La première fois que j'ai mis les pieds dans une vraie librairie, j'avais onze ans, à Bogotá. Ma mère m'avait emmenée dans une bouquinerie près de La Candelaria qui sentait le vieux papier, quelque chose comme une promesse. Le libraire nous connaissait par notre prénom. Je n'ai jamais oublié ça.

Aujourd'hui, 7 avril 2026, l'Association Nationale des Librairies Noires des États-Unis (NABB) a déclaré cette journée Journée Nationale des Librairies Noires. Ce n'est pas un geste symbolique creux. C'est un acte politique, culturel et émotionnel dans un moment où les politiques de diversité et d'inclusion sont systématiquement démantelées dans de nombreuses institutions américaines. Quand une librairie noire ouvre ses portes — à Harlem, à Atlanta, à Oakland — elle fait quelque chose qui dépasse de loin la vente de livres : elle préserve une mémoire que beaucoup préféreraient voir effacée.

Il existe un fil qui relie le Harlem des années 1920 au présent. James Weldon Johnson a publié The Autobiography of an Ex-Colored Man en 1912 — d'abord anonymement, comme si l'histoire d'un homme naviguant entre deux identités raciales était trop dangereuse pour être signée. Quelques années plus tard, Wallace Thurman scandalisa sa propre communauté avec The Blacker the Berry, un roman sur le colorisme interne — cette honte qui ne vient pas de l'extérieur mais de l'intérieur. Ces livres ont existé, circulé, survécu parce que des librairies les ont mis sur leurs rayons. Des librairies qui ont dit : cette histoire compte, elle aussi.

Je pense à Jesmyn Ward, l'une des voix les plus puissantes de la fiction américaine contemporaine, qui dans Let Us Descend a transformé l'histoire de l'esclavage en une épopée intime et dévastatrice. Ou à tout ce qui arrive encore : une nouvelle génération d'écrivaines et d'écrivains noirs qui publient des romans, de la poésie et des essais qui n'atteignent pas toujours les rayons des grandes chaînes. Les librairies noires sont l'écosystème où cette littérature respire.

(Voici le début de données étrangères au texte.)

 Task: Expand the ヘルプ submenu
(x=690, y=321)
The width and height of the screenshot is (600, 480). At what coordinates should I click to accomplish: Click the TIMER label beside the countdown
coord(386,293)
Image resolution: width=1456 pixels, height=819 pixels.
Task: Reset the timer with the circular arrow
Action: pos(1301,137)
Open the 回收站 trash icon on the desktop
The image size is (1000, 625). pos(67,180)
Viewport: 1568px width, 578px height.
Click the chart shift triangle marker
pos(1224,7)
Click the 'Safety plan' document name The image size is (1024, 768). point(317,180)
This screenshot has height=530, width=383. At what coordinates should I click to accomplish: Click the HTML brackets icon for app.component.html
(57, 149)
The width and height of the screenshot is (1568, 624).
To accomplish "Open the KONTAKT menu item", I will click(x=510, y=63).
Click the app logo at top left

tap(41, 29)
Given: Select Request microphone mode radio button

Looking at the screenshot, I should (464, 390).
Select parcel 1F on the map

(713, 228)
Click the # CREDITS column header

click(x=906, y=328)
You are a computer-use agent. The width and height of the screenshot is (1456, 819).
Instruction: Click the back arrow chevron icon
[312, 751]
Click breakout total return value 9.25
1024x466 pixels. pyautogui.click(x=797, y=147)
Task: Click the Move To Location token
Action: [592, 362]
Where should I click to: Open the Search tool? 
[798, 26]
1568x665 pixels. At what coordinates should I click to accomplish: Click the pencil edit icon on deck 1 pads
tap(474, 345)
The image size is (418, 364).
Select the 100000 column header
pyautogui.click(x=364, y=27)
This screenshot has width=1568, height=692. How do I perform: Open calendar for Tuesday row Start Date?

En Amérique latine, nous connaissons quelque chose de cela. Les librairies indépendantes — à Bogotá, à Mexico, à Buenos Aires — ont toujours été bien plus qu'un commerce. García Márquez n'aurait pas été García Márquez sans la culture de la lecture qui l'entourait, sans les libraires qui recommandaient avec passion et conviction. La librairie comme espace politique n'est pas une invention anglo-saxonne : c'est une pratique latino-américaine de toujours.

Trouvez aujourd'hui une librairie noire. Si vous êtes aux États-Unis, entrez-y. Achetez un livre. Sinon, lisez une écrivaine ou un écrivain noir dont vous n'avez pas encore entendu la voix. Tenir un livre entre les mains a toujours été, d'une certaine façon, un petit acte de liberté.